WHAT IS REQUIRED:
Set down the listing below word for word, from the line containing "Click the T27 graph node" through the line containing "click(1659, 1057)", both included. Leave the pictures out.

MATERIALS PROVIDED:
*-*-*

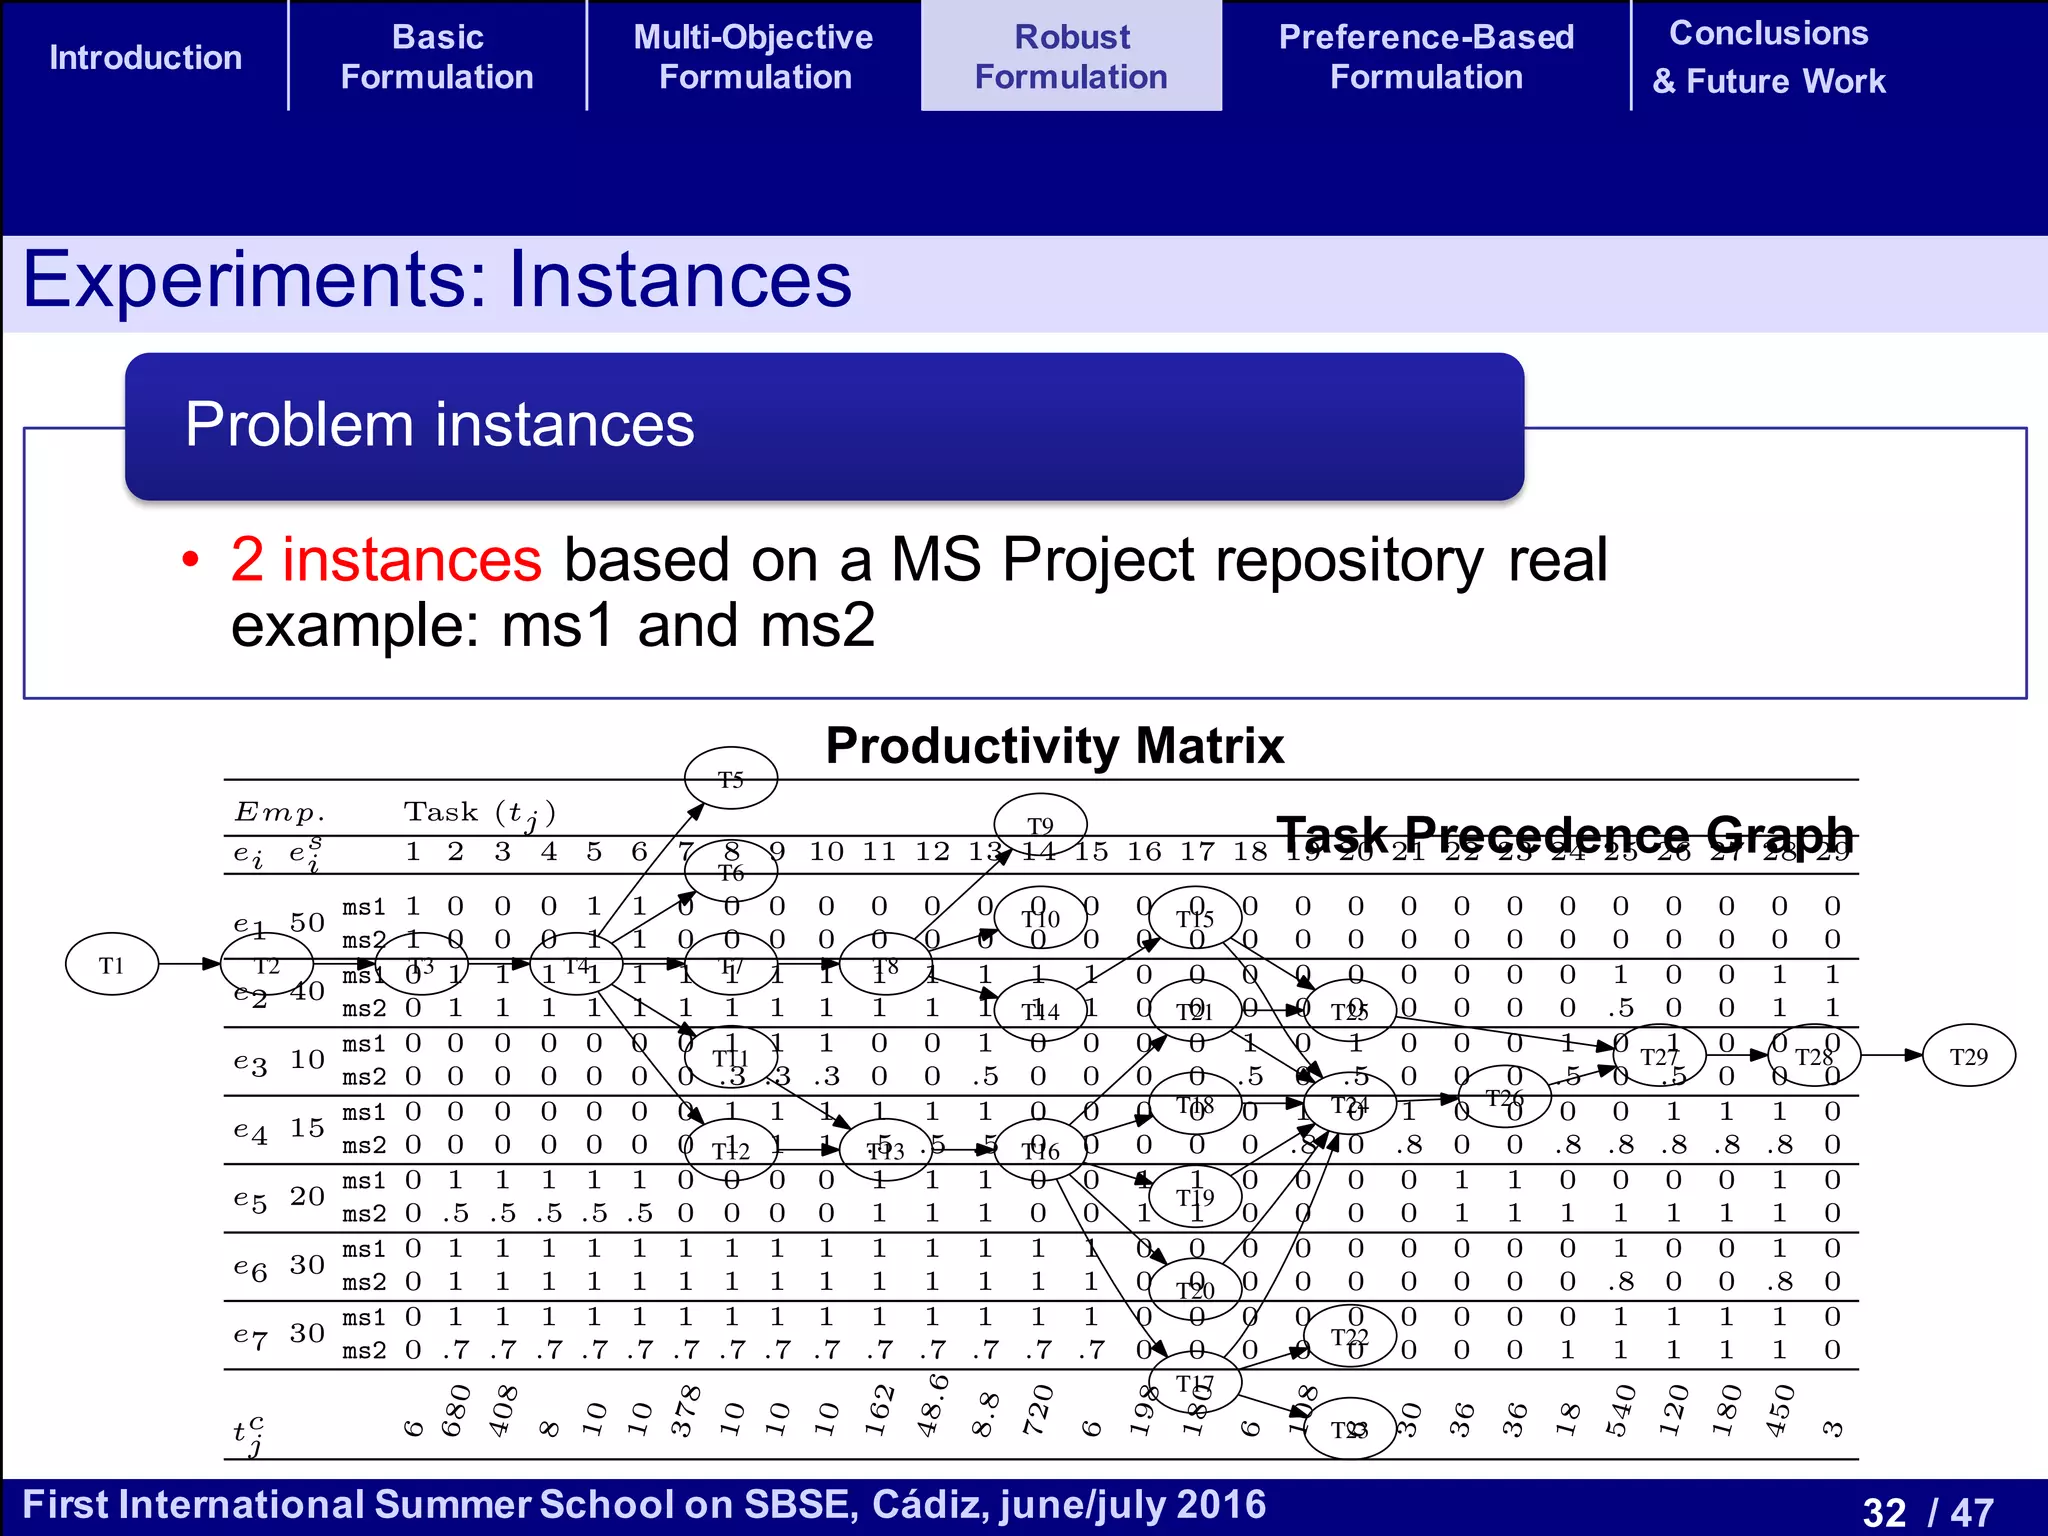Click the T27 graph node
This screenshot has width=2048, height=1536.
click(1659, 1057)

*-*-*

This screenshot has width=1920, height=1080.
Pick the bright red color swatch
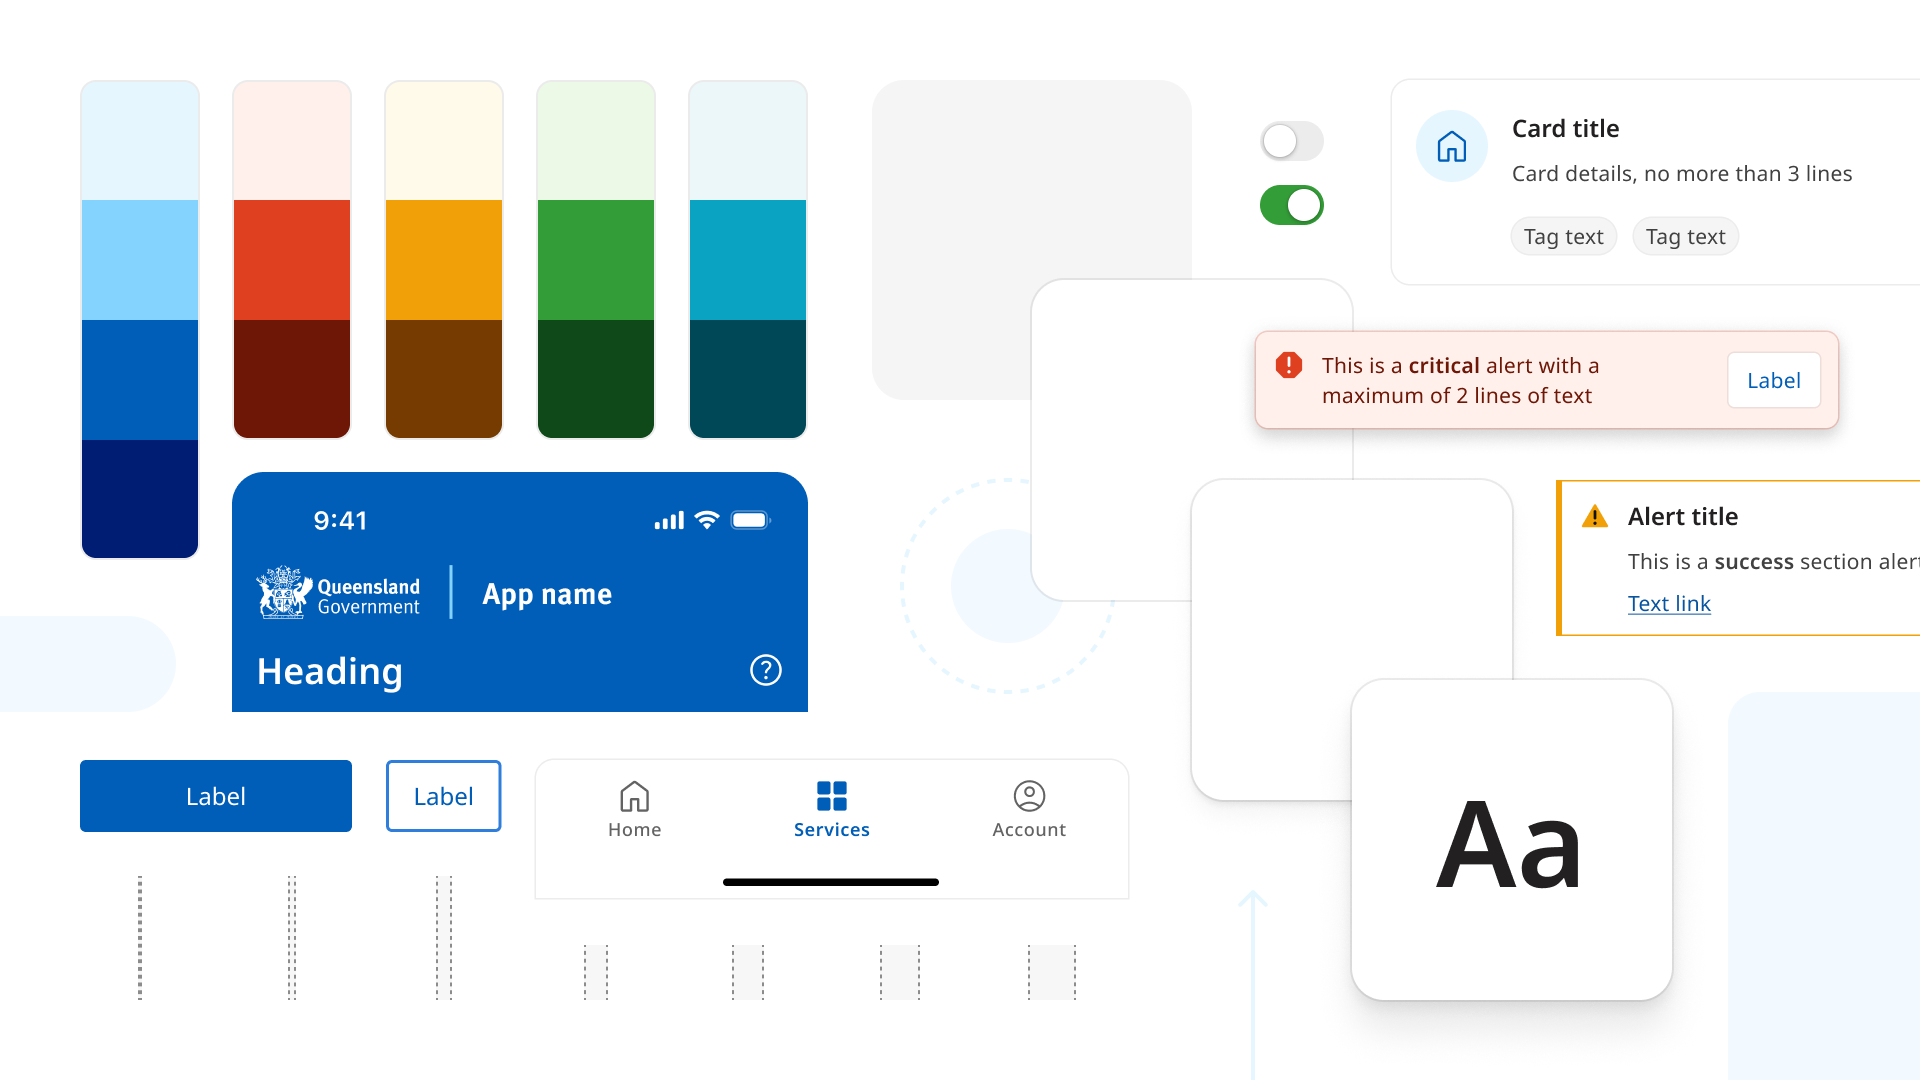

*-*-*

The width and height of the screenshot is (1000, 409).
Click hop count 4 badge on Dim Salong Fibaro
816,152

*-*-*

TASK OUTPUT:
Click the T27 graph node
This screenshot has width=2048, height=1536.
click(1659, 1057)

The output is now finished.